It's a shame so many people have a negative knee-jerk reaction to movie musicals. I blame Paint Your Wagon.
Musicals have come a long way since the Freed Unit at MGM was pumping out a new one every 9 months. Not that I mind watching Gene Kelly tap dance his way around a studio backlot, but it has a certain amount of soggy, 1950s theatrical flair and pomp that rubs homophobes the wrong way. Their loss. The success of recent musicals like Chicago have reinvented the genre in what I think is a very positive way and injected it with new mainstream interest which is good; the subject matter in Sweeney Todd (serial killing barbers and cannibalism) is very different as far as musicals go but Burton's unique style is a perfect counterpoint for it.
The set design and costuming were very well done and exactly what you would expect from Burton - Gothic spires, dark cobblestone streets, lots of washed out tones and desaturated colors. There's very little light or color in the movie except for one memorable fantasy sequence and the blood which is bright, bright red for a little contrast.
The throat slitting is highly stylized, and the blood spurts out at 300 psi. It's pretty fantastic and much more tasteful than the sensationalistic blood letting of Kill Bill. There are only 5 or 6 principal acting parts, but the performances were very good all around (they've stolen half the cast of Harry Potter). Sacha Baron Cohen and the bulge in his tights make a memorable appearance as Mr. Todd's rival. The singing is pretty good (God bless you post production), and there is a lot of it, but dialogue and singing are interwoven together pretty smoothly. The closing tableau style scene, with the puddles of bright red blood and the fortissimo pounding of the orchestra was fan-fucking-tastic.

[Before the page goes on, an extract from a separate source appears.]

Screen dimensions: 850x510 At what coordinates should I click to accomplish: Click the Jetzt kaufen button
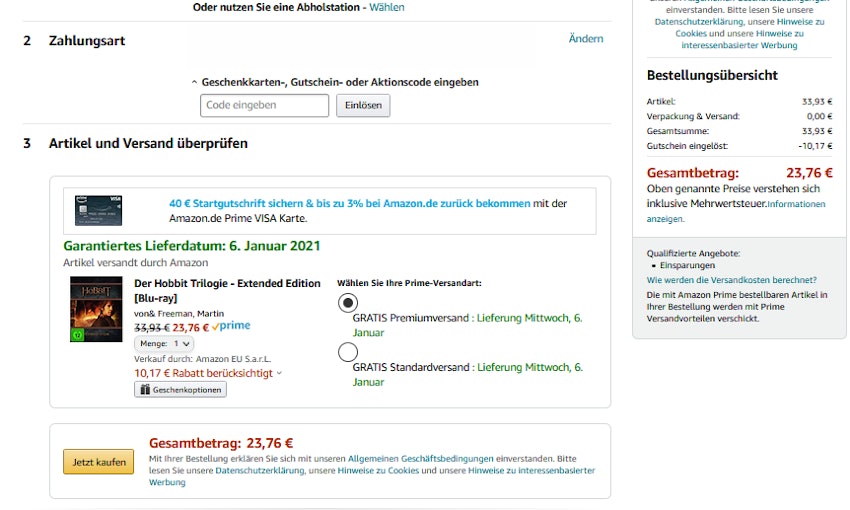pyautogui.click(x=98, y=462)
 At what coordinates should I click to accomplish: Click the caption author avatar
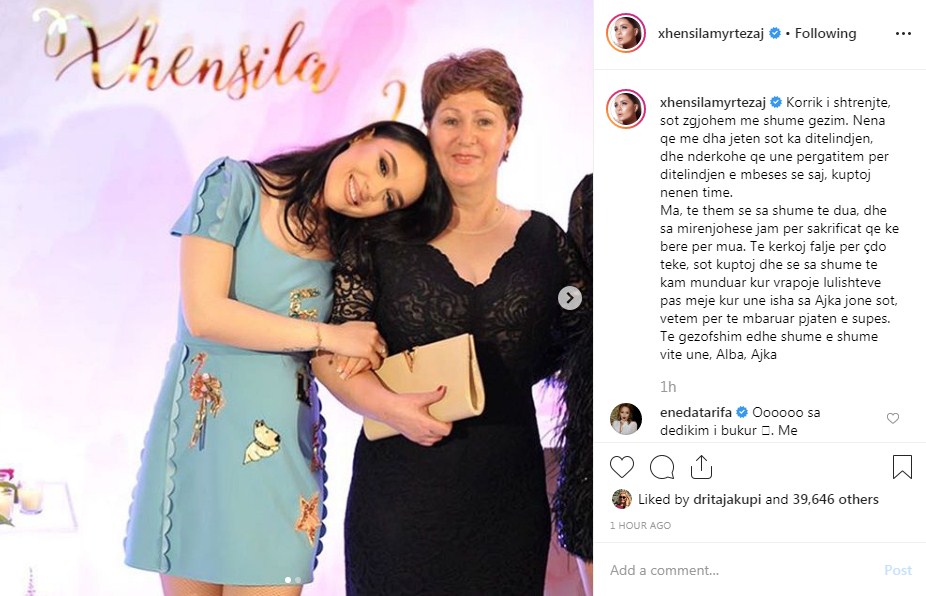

I applaud the studios for rolling the dice on this; musicals are a gamble, and a musical about a knife wielding barber who puts his victims into pies is even more so because you can't bank on the family demographic, and even though teens love gore they might not like it so much when it's being sung at them. In today's Hollywood, it's nice to see something different. Fortunately, Depp's star power and some creative financing kept it afloat and the result is a genuinely entertaining, highly different, macabre and stylishly produced musical like you probably haven't seen before.